Bagi seorang pelancong asal Indonesia, keluar dari gemerlap Tokyo lalu berhadapan dengan festival musim panas di Jepang terasa seperti memasuki dunia lain.
Suasana penuh warna, dentuman musik, dan aroma makanan jalanan membuat siapa pun merasa larut dalam budaya yang sudah berusia ratusan tahun.
Di balik keramaian, ada tradisi yang dijaga dan diwariskan sehingga menjadi jembatan antara generasi tua dan muda.
Festival musim panas di Jepang tak sekadar hiburan, melainkan ruang bersama untuk merayakan warisan budaya.
Baca juga:
Sepanjang Juli hingga Agustus, Jepang dipenuhi matsuri yang meramaikan hampir setiap kota.
Di Kyoto, Gion Matsuri menjadi puncak perayaan dengan arak-arakan kendaraan hias pada 17 dan 24 Juli.
Malamnya, warga membuka rumah mereka dalam tradisi yoiyama untuk memperlihatkan pusaka sekaligus berbagi makanan dengan pengunjung.
Sementara di Tokyo, suasana tak kalah meriah lewat Sumidagawa Hanabi Taikai pada Sabtu terakhir Juli.
Lebih dari 20.000 kembang api diluncurkan ke langit malam, ditonton hampir sejuta orang yang berkumpul di tepi Sungai Sumida.
Tradisi ini berakar dari era Edo, saat pesta kembang api dipercaya membawa penyembuhan dan mempererat kebersamaan.
Dua festival ini menunjukkan bagaimana Jepang menjaga warisan lama sambil tetap relevan di masa kini.

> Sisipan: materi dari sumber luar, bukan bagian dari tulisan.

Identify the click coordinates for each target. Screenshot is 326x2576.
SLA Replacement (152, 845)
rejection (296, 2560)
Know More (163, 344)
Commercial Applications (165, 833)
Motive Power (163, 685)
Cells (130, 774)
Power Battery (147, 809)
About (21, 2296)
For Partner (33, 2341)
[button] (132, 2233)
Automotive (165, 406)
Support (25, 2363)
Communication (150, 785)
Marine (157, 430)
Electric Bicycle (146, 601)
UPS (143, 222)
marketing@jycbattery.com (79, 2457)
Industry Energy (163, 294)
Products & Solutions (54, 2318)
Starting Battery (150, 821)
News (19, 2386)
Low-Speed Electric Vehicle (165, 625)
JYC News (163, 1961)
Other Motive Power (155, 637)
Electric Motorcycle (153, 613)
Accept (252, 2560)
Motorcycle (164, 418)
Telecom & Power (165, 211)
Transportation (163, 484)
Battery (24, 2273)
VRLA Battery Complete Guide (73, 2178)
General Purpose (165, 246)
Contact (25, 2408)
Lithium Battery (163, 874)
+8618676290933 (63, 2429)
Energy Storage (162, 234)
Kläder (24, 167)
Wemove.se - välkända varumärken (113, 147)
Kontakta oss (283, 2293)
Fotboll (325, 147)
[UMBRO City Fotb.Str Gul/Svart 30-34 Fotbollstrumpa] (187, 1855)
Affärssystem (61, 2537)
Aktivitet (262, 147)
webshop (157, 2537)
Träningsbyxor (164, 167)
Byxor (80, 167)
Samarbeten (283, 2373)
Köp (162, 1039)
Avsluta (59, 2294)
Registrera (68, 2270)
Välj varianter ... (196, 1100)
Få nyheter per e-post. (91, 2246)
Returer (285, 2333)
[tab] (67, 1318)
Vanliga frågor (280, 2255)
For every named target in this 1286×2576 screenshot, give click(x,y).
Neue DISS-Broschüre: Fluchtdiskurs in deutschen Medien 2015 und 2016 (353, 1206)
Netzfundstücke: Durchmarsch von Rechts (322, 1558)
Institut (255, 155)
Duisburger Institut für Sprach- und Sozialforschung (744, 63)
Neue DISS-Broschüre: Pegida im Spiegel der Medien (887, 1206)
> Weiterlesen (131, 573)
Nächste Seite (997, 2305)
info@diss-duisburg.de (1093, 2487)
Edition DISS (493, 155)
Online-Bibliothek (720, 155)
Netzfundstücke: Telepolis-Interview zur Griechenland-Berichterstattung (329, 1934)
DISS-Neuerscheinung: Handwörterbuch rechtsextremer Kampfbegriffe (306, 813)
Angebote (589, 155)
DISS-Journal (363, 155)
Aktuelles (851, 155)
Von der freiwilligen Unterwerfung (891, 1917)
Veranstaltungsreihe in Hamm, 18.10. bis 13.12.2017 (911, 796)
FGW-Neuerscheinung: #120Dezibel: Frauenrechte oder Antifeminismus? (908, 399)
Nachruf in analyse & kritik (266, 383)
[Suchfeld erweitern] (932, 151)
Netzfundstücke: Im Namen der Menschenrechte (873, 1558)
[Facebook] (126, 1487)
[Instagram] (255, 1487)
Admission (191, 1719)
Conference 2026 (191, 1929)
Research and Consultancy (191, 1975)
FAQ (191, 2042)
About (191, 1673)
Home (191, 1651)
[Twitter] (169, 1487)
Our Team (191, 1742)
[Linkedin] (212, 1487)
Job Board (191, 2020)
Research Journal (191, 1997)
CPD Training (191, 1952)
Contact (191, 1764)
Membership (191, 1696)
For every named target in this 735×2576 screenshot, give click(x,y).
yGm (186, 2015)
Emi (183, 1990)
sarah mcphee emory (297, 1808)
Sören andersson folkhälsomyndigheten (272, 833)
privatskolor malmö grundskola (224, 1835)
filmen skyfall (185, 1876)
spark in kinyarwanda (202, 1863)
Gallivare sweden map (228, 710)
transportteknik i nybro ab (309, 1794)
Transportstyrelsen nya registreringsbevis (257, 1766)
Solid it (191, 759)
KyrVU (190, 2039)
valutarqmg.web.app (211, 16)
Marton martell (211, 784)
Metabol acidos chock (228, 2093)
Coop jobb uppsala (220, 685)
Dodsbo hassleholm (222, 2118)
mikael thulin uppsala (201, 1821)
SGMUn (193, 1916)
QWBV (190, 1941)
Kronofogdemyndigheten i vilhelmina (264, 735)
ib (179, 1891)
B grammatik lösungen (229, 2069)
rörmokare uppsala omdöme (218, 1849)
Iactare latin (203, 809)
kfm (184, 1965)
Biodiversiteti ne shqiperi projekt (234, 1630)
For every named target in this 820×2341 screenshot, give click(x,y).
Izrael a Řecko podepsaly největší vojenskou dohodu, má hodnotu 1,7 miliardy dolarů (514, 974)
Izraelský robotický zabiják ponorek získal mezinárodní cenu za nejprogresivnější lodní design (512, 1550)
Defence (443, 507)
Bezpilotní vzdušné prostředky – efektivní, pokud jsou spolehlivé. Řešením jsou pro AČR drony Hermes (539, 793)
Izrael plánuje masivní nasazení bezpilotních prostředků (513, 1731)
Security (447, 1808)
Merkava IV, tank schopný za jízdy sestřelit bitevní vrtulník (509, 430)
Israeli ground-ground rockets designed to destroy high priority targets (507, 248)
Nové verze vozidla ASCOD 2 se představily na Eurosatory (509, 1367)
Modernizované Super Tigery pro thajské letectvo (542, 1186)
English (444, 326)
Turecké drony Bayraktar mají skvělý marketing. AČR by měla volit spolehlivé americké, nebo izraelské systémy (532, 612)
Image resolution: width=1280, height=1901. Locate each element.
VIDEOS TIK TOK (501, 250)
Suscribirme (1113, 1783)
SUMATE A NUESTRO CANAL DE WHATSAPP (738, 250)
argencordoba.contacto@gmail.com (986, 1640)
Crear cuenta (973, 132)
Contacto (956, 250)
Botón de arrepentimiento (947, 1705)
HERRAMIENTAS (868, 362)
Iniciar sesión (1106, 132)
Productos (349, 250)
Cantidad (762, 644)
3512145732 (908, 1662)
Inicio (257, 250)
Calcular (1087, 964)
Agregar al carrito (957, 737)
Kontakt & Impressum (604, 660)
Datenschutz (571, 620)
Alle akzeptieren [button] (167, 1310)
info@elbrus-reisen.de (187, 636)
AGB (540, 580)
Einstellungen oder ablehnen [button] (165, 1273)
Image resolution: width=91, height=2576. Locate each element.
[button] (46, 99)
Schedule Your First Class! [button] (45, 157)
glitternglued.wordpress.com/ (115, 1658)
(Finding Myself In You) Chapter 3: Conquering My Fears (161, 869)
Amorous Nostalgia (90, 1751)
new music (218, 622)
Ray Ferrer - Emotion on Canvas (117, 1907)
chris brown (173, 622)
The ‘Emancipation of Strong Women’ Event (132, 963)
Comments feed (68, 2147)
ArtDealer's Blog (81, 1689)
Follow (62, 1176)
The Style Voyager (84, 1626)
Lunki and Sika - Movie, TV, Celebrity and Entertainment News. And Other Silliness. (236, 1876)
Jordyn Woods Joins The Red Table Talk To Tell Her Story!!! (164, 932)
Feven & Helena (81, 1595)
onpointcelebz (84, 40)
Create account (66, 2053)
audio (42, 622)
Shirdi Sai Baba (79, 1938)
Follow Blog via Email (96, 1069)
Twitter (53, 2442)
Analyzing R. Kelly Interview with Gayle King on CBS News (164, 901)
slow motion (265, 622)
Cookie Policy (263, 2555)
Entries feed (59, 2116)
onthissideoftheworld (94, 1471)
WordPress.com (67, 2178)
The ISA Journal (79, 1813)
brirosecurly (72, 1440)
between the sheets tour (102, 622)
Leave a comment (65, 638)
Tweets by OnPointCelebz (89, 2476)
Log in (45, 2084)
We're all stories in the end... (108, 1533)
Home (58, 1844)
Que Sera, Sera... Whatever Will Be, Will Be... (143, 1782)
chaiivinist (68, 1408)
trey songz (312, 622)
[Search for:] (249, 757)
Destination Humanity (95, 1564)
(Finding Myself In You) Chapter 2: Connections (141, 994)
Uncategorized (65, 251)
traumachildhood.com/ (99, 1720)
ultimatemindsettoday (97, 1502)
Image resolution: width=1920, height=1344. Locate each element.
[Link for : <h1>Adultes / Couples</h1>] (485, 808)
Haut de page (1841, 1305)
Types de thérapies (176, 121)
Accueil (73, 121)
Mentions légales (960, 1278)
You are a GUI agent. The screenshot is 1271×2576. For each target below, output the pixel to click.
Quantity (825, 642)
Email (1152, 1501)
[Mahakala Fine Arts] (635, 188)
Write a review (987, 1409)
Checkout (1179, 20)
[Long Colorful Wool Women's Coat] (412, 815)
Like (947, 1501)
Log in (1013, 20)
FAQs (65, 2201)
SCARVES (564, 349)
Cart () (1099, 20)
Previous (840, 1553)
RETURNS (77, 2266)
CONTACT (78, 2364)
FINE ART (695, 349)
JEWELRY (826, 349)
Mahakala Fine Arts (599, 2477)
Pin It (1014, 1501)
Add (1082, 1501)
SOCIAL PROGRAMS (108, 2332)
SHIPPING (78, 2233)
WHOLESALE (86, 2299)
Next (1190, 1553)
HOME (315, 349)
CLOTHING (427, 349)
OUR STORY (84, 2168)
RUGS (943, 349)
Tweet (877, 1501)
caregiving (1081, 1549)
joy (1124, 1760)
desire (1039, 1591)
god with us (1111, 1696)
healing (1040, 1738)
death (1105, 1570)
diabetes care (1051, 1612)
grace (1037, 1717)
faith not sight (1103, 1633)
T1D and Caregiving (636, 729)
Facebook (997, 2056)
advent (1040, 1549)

Ada Awa Odori di Tokushima yang digelar pada 12–15 Agustus dan dikenal sebagai festival tari terbesar di Jepang.
Lebih dari sejuta orang datang untuk menyaksikan kelompok penari atau “ren” yang menari mengikuti irama shamisen, taiko, seruling, dan lonceng.
Di Aomori, Nebuta Matsuri berlangsung pada 2–7 Agustus dengan lentera raksasa berbentuk pahlawan legendaris dan makhluk mitologi.
Lampion bercahaya ini diarak keliling kota, mengundang penonton untuk ikut menari di sekitarnya.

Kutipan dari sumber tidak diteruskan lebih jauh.